---------- INFORMATION GIVEN

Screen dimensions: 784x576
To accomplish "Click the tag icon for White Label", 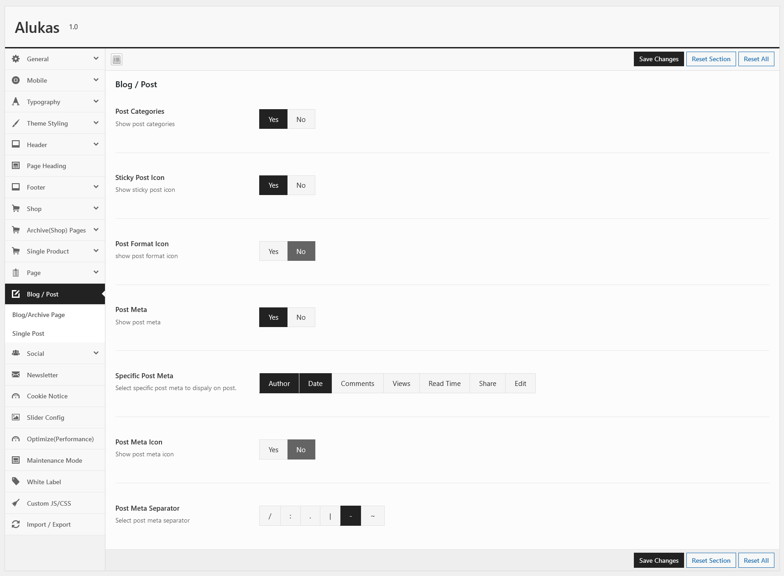I will (16, 481).
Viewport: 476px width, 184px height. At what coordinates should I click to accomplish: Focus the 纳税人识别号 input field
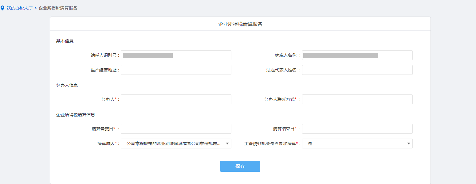tap(176, 55)
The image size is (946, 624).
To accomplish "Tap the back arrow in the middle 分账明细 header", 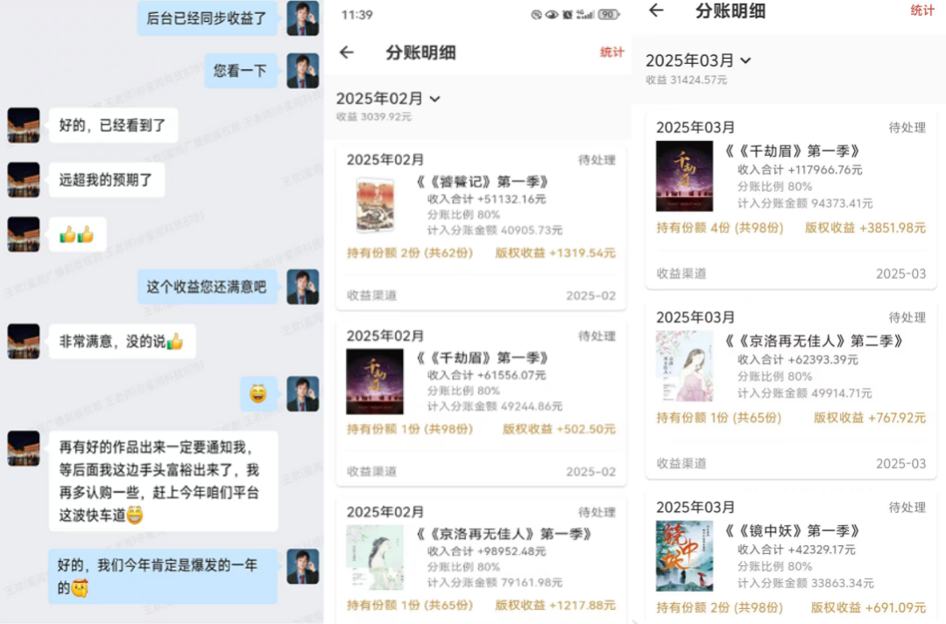I will pyautogui.click(x=346, y=53).
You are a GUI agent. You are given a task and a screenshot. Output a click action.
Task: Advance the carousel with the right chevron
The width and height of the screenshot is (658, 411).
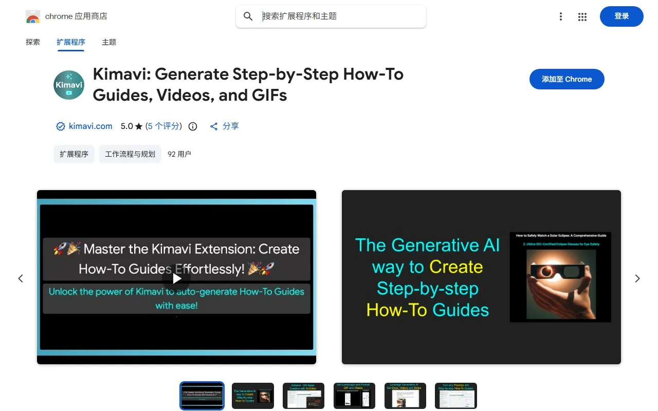pyautogui.click(x=637, y=278)
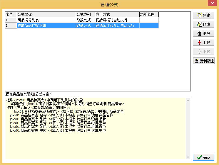Screen dimensions: 219x165
Task: Click the 修改 (Modify) button
Action: pos(203,24)
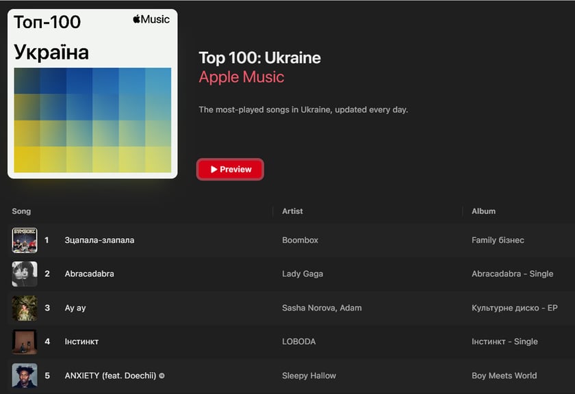Click the Artist column header
The image size is (575, 394).
[x=292, y=211]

--------------------

Begin the copy at the line containing "You are a GUI" and end it at the final line of the material above, reproducing each line exactly and omitting pictures.

RESULT OF THIS TASK:
You are a GUI agent. You are given a task and a screenshot. Output a click action.
Task: Advance the carousel with the right chevron
The width and height of the screenshot is (658, 411).
pyautogui.click(x=637, y=278)
Screen dimensions: 219x165
Task: Click the 修改 (Modify) button
Action: pos(203,24)
Click the Artist column header
The image size is (575, 394).
[x=292, y=211]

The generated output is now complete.